Center for Computational Biology, University of California, Berkeley, CA 94720, United States of America.
Department of Statistics, University of California, Berkeley, CA 94720, United States of America; Computer Science Division, University of California, Berkeley, CA 94720, United States of America; Chan Zuckerberg Biohub, San Francisco, CA 94158, United States of America.
Theor Popul Biol. 2021 Oct;141:34-43. doi: 10.1016/j.tpb.2021.06.003. Epub 2021 Jun 26.
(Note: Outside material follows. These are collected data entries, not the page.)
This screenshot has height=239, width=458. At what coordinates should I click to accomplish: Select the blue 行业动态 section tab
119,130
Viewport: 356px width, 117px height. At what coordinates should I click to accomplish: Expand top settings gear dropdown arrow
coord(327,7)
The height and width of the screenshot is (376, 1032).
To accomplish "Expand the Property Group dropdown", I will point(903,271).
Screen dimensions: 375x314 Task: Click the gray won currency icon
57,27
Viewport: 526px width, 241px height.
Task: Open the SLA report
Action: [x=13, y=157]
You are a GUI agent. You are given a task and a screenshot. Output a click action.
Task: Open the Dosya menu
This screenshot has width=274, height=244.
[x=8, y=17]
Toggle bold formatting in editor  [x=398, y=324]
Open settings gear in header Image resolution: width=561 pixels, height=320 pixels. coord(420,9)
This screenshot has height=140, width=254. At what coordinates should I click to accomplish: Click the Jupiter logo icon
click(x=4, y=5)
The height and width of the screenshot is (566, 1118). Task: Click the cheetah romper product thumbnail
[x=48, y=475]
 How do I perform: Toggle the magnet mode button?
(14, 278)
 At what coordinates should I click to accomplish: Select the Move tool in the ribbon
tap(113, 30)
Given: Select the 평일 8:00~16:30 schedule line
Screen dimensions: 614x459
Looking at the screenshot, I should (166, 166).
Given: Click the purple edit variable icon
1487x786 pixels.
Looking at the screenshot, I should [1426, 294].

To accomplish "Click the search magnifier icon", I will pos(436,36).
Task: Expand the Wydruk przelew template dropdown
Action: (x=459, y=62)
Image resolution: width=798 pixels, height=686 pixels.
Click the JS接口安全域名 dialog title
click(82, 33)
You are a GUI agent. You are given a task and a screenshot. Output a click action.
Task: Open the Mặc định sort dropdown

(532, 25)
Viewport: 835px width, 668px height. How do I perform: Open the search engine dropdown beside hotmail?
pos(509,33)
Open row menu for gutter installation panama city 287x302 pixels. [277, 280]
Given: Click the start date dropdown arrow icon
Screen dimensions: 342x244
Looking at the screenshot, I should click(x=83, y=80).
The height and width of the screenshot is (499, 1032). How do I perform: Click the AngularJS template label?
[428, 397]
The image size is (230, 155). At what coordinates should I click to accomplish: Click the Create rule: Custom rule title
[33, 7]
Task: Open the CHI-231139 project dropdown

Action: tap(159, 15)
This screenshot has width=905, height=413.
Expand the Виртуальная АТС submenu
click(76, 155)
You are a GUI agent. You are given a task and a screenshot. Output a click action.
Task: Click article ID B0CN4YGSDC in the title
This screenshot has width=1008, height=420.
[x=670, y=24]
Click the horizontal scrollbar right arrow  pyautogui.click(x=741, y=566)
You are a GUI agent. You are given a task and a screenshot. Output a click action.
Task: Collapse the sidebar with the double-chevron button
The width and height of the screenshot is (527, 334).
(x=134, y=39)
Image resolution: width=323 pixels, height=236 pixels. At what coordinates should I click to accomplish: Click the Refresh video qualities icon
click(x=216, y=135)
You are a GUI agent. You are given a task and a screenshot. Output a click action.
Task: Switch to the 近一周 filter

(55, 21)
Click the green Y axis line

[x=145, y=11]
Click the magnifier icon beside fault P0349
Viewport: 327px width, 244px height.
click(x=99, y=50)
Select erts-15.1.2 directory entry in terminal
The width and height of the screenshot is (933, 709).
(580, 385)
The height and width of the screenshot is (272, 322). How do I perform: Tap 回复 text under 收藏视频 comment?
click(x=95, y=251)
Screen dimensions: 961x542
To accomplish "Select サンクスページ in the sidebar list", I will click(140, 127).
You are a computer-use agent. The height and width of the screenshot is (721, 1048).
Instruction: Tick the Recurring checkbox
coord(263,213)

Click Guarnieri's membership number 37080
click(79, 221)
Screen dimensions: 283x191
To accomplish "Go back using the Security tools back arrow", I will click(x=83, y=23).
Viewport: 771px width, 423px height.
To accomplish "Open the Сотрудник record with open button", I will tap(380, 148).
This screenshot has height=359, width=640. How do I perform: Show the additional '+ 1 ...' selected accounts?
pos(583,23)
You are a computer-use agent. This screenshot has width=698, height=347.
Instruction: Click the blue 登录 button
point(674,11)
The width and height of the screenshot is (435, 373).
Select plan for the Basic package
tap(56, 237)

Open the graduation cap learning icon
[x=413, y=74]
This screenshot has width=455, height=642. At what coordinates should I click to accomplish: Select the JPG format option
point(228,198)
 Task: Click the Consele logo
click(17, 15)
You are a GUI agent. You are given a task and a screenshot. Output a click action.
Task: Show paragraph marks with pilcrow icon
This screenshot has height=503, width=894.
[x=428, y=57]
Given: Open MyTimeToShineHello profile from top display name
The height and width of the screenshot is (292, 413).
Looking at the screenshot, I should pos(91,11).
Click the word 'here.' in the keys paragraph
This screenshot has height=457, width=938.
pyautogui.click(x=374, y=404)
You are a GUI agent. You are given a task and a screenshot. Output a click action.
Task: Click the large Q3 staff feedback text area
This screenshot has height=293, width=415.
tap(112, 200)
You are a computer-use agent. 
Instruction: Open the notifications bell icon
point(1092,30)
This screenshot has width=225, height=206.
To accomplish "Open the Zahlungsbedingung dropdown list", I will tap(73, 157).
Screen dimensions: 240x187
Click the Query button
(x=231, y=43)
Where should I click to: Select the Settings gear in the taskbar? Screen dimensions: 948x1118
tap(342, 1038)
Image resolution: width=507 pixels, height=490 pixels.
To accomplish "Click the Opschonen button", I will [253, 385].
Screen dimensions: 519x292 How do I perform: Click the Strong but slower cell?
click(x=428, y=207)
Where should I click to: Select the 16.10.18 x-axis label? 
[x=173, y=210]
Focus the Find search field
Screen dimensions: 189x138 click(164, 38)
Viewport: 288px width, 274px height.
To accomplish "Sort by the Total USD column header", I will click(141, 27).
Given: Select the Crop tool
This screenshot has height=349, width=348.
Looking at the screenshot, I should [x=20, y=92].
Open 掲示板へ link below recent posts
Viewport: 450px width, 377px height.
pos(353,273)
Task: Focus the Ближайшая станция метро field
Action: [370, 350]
The ancestral recombination graph (ARG) contains the full genealogical information of the sample, and many population genetic inference problems can be solved using inferred or sampled ARGs. In particular, the waiting distance between tree changes along the genome can be used to make inference about the distribution and evolution of recombination rates. To this end, we here derive an analytic expression for the distribution of waiting distances between tree changes under the sequentially Markovian coalescent model and obtain an accurate approximation to the distribution of waiting distances for topology changes. We use these results to show that some of the recently proposed methods for inferring sequences of trees along the genome provide strongly biased distributions of waiting distances. In addition, we provide a correction to an undercounting problem facing all available ARG inference methods, thereby facilitating the use of ARG inference methods to estimate temporal changes in the recombination rate.
祖先重组图(ARG)包含了样本的完整谱系信息,并且可以使用推断或采样的 ARG 来解决许多群体遗传推断问题。特别是,沿着基因组的树变化之间的等待距离可用于推断重组率的分布和演化。为此,我们在此推导出了顺序马尔可夫凝聚模型下树变化之间等待距离分布的解析表达式,并获得了拓扑变化等待距离分布的精确逼近。我们使用这些结果表明,最近提出的一些用于推断基因组中树序列的方法提供了强烈偏向的等待距离分布。此外,我们还解决了所有可用的 ARG 推断方法都面临的一个计数不足问题,从而促进了使用 ARG 推断方法来估计重组率的时间变化。